We drove to the local hospital, me in my car and Jason riding with Henry.  I arrived first and went in to tell them what we needed.  The nurse said that he could get the file and fax it but that Jason would have to sign a release.  The nurse also said that Jason would have to be coherent before they could release the information.  Catch-22.  Jason needs the report to get into treatment but he has to be coherent to sign off.  The nurse and I talked a moment before Jason came in in a wheelchair, pushed along by Henry.
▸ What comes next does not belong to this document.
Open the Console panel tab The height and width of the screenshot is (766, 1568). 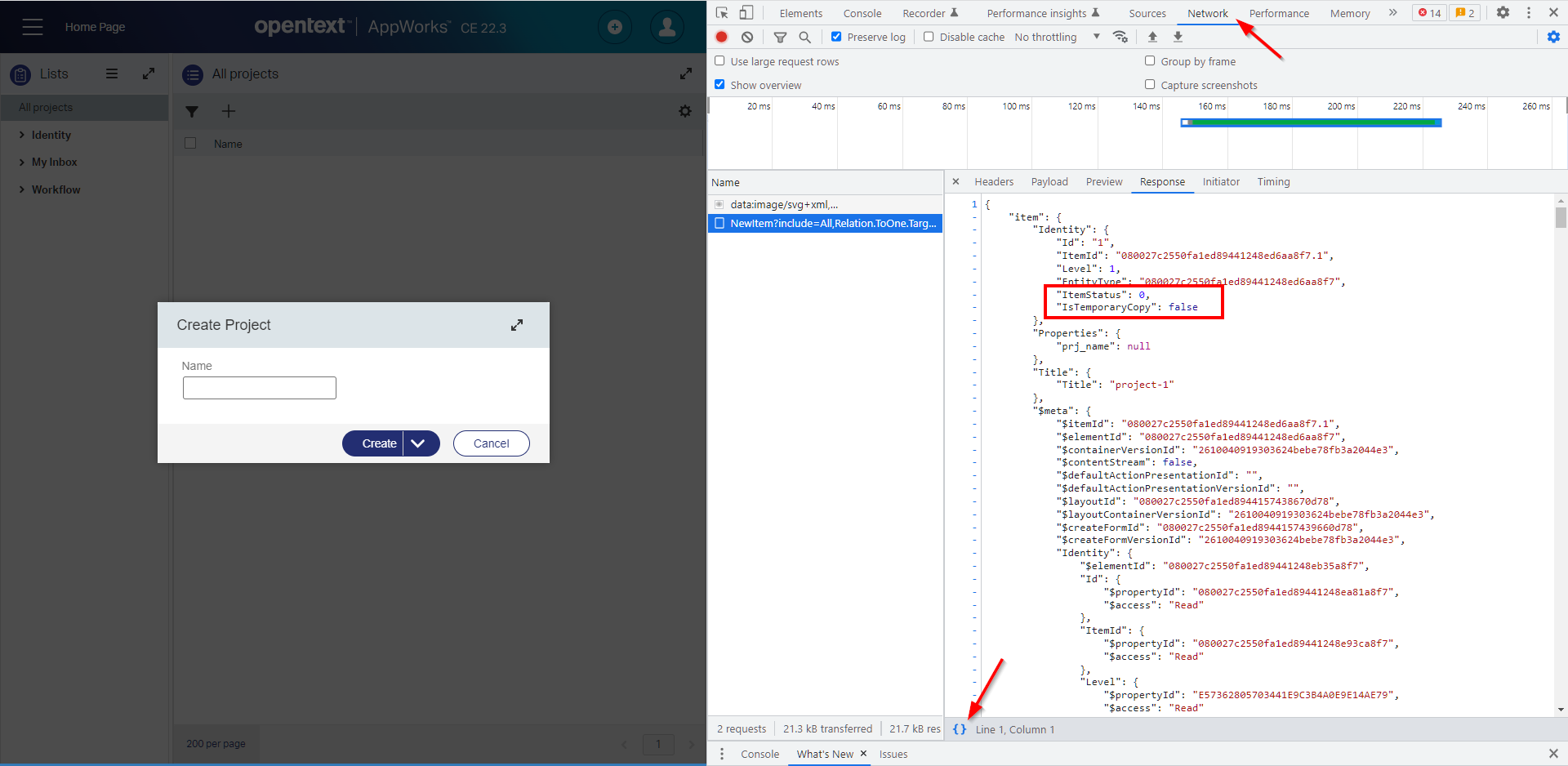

Jason was too intoxicated to walk.  The nurse walked over to Jason with the release form on a clipboard and asked, “Is your name Jason?”  “Yes,” slobbered Jason.  The nurse look at me and said, with a grin, “Coherent”.  Jason signed and the report was faxed and Henry gave Jason a ride.

Two weeks later Henry called and said that Jason had an out-date of Saturday August 23.  Jason’s girlfriend would not let him come back to their apartment.  Henry asked if there was some sort of half-way house available.  I gave Henry the information about a local Oxford House that has an opening.  I also called the treatment center and gave them the information to pass along to Jason.

On Sunday, August 24th, Henry called to tell me the most recent chapter in the life of Jason.  Jason had checked himself out of treatment on Friday the 22nd and somehow found a ride home.  Apparently very drunk, he sent Henry a text, “If Tommy C. thinks I am going to an Oxford House then he can just go fuck himself”.  Jason found his girlfriend and she gave him his truck – a newer model Ford F-150.

On Saturday morning, the 23rd, at about 10:30 AM, Jason was very drunk and was driving north in the southbound lane of I-229.  He hit a car nearly head on, bounced off and hit two more cars, eventually landing in the median. In the first car was a seventy-six year old man and a five year old girl.  All were transported to the local hospital and the five year old girl was life-flighted to Children’s Mercy Hospital in Kansas City.  Jason was treated and released to the local police.  That afternoon he called Henry and told him he was in jail and asked that Henry bail him out ASAP. Henry called the jail and found that no bond had been set.
Jason’s friend, Henry, was choking back ears as he told me this story.  He told me he talked to another friend who had many years sober.  His friend told him to call me.  I told him to let go of Jason.  I assured him that he had done everything in his power but he was dealing with a very ugly disease called alcoholism.
Jason is now facing a stack of felony charges.  He is fifty-one years old, had a great job, people in AA really liked him – but all of that is now gone.
The five-year old girl is presently listed in stable condition at Children’s Mercy Hospital.
And there you have it – a story of alcoholism.